Le film nous met dans la peau d’Ana. Elle vit dans les montagnes du Guerrero au Mexique, où la guerre fait rage entre les cartels et les forces armées, et a grandi dans des rues jalonnées de tanks, où il n’est pas rare qu’un coup de feu fende l’air. Sa mère peine à joindre les deux bouts, son père a déserté. Des fois, une de ses camarades s’évapore sans laisser de traces, probablement arrachée à sa famille par des trafiquants. Peu bavarde, elle préfère regarder. Ses yeux noirs et pénétrants s’immiscent là où les adultes voudraient la tenir à l’écart, posent les questions qui dérangent.
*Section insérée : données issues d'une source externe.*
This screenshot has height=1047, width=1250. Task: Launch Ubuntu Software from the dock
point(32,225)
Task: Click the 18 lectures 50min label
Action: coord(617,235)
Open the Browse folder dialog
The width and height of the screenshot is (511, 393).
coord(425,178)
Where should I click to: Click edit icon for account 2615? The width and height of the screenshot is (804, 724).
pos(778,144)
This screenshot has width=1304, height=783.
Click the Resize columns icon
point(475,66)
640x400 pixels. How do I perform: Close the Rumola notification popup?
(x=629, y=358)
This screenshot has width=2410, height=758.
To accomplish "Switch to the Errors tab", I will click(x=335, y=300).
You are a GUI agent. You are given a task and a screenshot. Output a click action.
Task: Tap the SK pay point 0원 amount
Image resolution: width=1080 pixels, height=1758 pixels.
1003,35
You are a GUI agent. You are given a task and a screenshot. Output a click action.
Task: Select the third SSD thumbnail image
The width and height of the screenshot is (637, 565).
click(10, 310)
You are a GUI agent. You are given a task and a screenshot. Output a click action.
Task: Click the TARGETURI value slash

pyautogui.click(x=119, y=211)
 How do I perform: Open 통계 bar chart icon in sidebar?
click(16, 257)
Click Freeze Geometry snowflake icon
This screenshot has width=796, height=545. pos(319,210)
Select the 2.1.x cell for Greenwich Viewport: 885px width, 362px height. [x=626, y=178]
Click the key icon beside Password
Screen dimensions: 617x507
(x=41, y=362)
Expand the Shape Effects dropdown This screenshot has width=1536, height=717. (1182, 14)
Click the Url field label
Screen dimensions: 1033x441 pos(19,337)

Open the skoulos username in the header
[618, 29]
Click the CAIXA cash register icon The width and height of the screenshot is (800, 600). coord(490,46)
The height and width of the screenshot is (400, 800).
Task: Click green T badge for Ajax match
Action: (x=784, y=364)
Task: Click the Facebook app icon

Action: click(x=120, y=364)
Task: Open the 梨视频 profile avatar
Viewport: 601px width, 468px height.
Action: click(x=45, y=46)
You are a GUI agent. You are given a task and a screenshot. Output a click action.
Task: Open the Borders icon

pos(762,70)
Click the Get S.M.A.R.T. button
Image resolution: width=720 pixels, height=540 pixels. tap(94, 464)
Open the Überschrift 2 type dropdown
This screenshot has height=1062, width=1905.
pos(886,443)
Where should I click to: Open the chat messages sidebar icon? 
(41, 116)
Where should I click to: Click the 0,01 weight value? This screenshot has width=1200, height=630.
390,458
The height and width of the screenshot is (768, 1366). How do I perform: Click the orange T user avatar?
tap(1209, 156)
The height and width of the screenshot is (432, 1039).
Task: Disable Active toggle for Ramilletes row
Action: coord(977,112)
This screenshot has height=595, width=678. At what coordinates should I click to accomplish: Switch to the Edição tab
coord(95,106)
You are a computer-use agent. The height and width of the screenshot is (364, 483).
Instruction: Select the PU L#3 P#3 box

Pourquoi la guerre ? Semble-t-elle dire sans paroles. Son regard nouveau remet en question l’ordre préétabli, corrosif jusqu’à l’os. 

Pour autant, Ana est loin d’être naïve. L’innocence est un luxe que les femmes de sa région ne peuvent pas se permettre. Les enjeux de la guerre civile sont différents pour elles, et ce sont ces variations qui intéressent Tatiana Huezo. Alors que le titre original de son premier long-métrage, Noche de fuego, évoque l’embrasement du territoire livré à lui-même, son titre étranger, Prayers of the stolen, replace ses personnages au cœur de l’action. Les volées, ce sont elles, ces jeunes femmes qui doivent faire le deuil d’une vie normale et sécure.

Prayers for the stolen est un film traversé par l’absence. Les maisons abandonnées, la disparition des petites filles, la montagne dynamitée par des ouvriers pour bâtir une nouvelle route… Ana et ses amies grandissent dans une région sclérosée où le silence se fait trop lourd, et la survie, laborieuse. Au tout début du film, les petites filles s’amusent même à faire les mortes en creusant des tombes dans la forêt, un jeu d’enfant grinçant qui sert à illustrer l’absence de perspectives que leur offre la région. Tatiana Huezo épouse cette passivité jusqu’à l’ériger comme pièce-maîtresse de son métrage. Ponctué de coupes abruptes, il reste étonnement discret sur les événements qui chamboulent la vie de la communauté, et ne représente souvent que leurs après-coup, comme si ses protagonistes n’étaient condamnés qu’à les subir.